2024-02-11: Text Classification with Fantom and Weka

As I did previously with jRuby and Kawa Scheme, here is a Fantom script to do some simple text classification using Weka. To keep this note self-contained, I have duplicated the text, changing only the code.

For data, I use the BBC dataset from Kaggle, selecting two classes: entertainment and tech.

So I have a parent folder, "bbc/", with two child folders, "entertainment" and "tech". Each file in the child folders is a text document, and will form an instance for the classifier to work on. The classes each have around 400 documents, and the total word count is 330,000.

To install Weka, download the latest version (I used 3.8.6), and place the file weka.jar in your "FANTOM/lib/java/ext/" folder.

Overall process

The overall process can be divided into several steps. (Here, I keep things relatively simple, to investigate the API.)

First, the text must be converted into words only, so all numbers and punctuation are removed, and all letters are converted to lowercase. So "Address: 3 High Street, London." becomes the four words "address high street london".

Second, it is useful to simplify the words themselves.
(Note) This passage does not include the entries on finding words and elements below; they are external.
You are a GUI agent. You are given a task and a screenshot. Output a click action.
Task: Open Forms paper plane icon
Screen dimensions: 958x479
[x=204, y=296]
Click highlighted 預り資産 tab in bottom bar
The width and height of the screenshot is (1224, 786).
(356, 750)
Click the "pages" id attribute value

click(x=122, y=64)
Common words (like "the", "a") are removed, using a stop-list. Also, stemming is applied so that different words like "walks" and "walking" are reduced to their stem "walk"; stemming increases the number of words in different documents which match.
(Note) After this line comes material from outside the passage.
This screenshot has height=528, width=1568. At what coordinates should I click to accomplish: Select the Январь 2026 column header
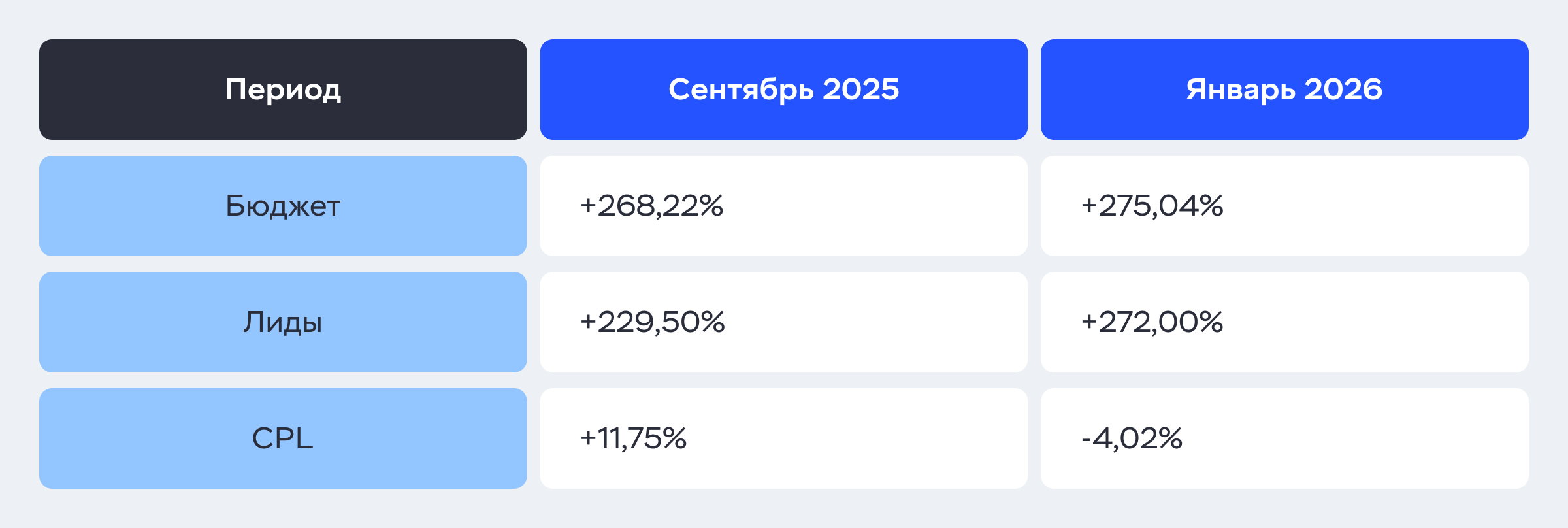(x=1284, y=90)
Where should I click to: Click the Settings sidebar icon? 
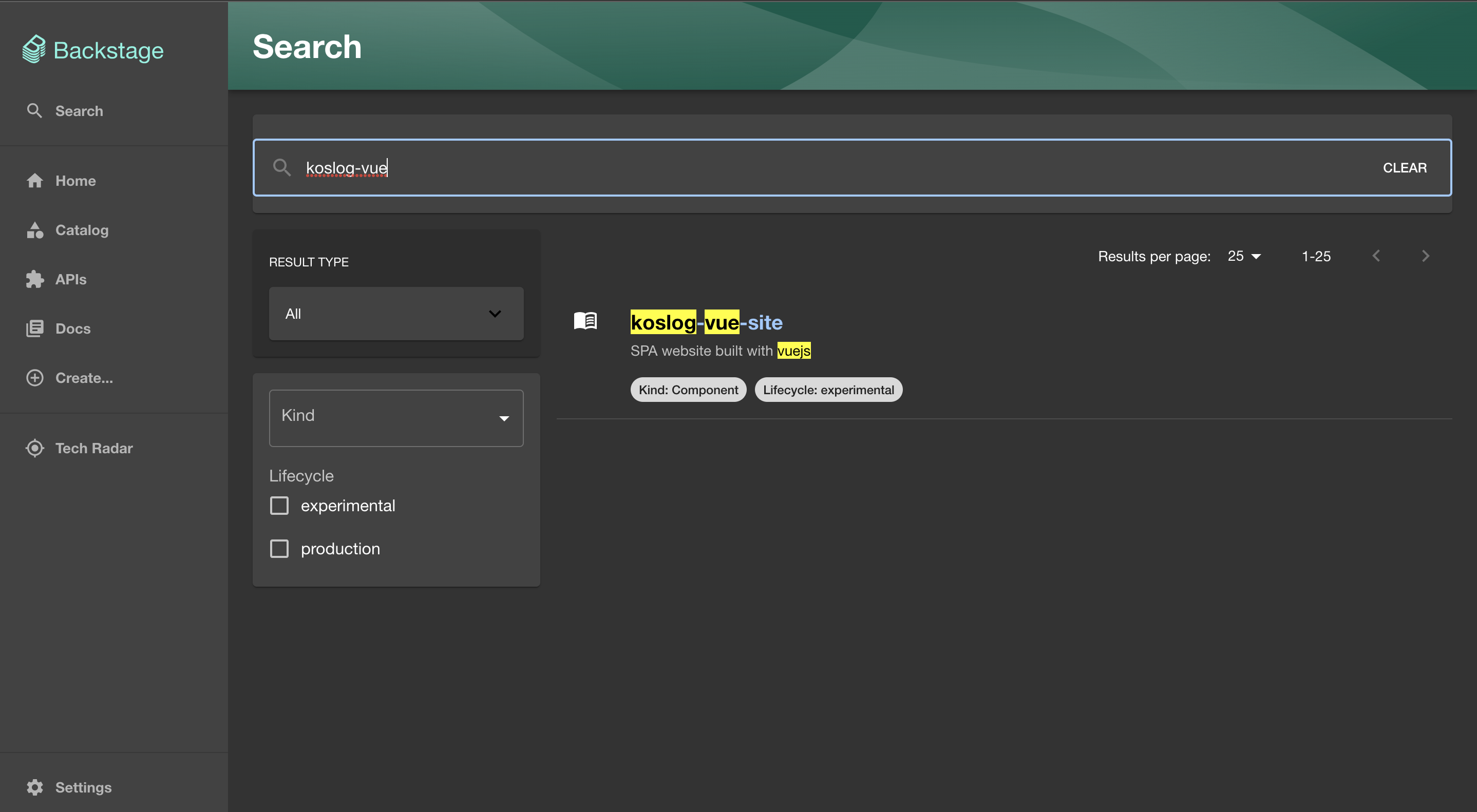pyautogui.click(x=35, y=787)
Third, the text files are converted into a representation where each text file is an instance made from the values for a number of attributes, and a class label. The class label has two values, one for "entertainment" and one for "tech", depending on which folder the text file is in. Each attribute represents one word, and has values 1 or 0 (whether the word for that attribute is present in this instance or not).

Fourth, the number of attributes is usually very large at this stage, because natural language uses a lot of words. An attribute selection technique reduces the number of attributes to a manageable size.

Fifth, build some classification models. Three algorithms are used: Naive Bayes, Decision Trees and Support Vector Machines. For each of these algorithms, 10-fold cross validation is used to derive an overall accuracy.

Script

The script follows. It is actually one file, but broken up with some explanations.

At the start of the script, import the required classes.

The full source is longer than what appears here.